Contexto da crise política
A Bolívia enfrenta uma escalada de protestos desde o início de maio, inicialmente motivados por greves contra medidas de austeridade impostas pelo governo do presidente Rodrigo Paz. O movimento ganhou força e se transformou em uma mobilização nacional, com a participação de sindicatos, mineradores, trabalhadores do transporte e grupos rurais. As manifestações pressionam o governo a revogar cortes econômicos e conter o aumento do custo de vida, além de exigirem a renúncia do presidente. Paz, eleito com ampla maioria em novembro de 2025, enfrenta uma das maiores crises de seu mandato, que marcou o fim de quase duas décadas de governos de esquerda no país.

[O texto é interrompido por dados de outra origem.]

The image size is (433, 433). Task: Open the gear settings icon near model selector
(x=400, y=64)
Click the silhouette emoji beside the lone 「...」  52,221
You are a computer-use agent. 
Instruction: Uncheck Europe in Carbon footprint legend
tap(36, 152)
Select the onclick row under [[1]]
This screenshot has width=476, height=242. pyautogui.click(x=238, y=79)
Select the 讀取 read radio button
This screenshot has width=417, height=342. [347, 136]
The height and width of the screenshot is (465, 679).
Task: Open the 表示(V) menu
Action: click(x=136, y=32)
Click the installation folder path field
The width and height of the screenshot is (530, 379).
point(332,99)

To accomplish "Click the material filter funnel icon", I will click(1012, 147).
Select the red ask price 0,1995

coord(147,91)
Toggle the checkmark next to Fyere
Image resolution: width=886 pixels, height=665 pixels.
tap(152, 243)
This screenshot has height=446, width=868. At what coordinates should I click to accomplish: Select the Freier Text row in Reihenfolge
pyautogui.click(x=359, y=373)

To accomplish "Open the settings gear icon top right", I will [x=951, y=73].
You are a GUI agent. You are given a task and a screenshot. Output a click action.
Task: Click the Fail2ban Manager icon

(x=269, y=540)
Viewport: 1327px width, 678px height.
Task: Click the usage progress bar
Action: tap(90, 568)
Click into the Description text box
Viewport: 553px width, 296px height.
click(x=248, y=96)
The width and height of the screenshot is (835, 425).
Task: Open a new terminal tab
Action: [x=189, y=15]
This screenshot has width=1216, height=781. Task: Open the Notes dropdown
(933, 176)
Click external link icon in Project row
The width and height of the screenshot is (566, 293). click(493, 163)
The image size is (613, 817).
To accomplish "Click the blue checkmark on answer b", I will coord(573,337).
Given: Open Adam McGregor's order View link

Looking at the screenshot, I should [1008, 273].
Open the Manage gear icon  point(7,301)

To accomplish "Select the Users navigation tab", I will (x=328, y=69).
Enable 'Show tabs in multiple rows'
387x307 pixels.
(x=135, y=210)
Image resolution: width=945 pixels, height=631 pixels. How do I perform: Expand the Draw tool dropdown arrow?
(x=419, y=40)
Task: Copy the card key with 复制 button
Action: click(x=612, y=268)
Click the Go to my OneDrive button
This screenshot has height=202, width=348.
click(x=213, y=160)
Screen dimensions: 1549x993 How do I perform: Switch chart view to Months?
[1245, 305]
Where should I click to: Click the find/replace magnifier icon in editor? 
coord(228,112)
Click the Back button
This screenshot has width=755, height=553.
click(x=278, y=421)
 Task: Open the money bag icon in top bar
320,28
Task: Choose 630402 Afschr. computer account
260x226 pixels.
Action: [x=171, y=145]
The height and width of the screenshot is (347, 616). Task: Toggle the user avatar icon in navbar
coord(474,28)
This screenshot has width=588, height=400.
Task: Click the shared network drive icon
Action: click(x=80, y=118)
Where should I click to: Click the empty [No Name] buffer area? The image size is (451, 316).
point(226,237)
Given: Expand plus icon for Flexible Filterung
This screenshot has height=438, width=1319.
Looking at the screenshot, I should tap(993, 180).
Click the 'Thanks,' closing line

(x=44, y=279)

Posicionamento dos Estados Unidos
Em declaração nesta terça-feira (19), o vice-secretário de Estado dos EUA, Christopher Landau, afirmou que a situação na Bolívia configura uma tentativa de golpe de Estado financiada por uma 'aliança perigosa entre política e crime organizado'. Landau expressou preocupação com a instabilidade e pediu que outros países da América do Sul condenem o que chamou de ameaça às instituições democráticas. Ele destacou que o governo do presidente Donald Trump trabalha para evitar que forças anti-governo prevaleçam, classificando a crise como prejudicial para toda a região. O diplomata também mencionou que a Bolívia vivia uma 'abertura promissora' sob o governo de Paz, eleito há menos de um ano.
Impactos e reações
Os protestos levaram ao fechamento temporário de agências bancárias em La Paz por motivos de segurança. Manifestantes bloquearam ruas e intensificaram os confrontos com as forças de segurança. O governo boliviano ainda não se pronunciou oficialmente sobre as acusações dos EUA, mas a crise já afeta a economia local e gera incerteza política. Analistas apontam que a situação pode se agravar caso não haja uma resposta coordenada entre os países da região para conter a instabilidade.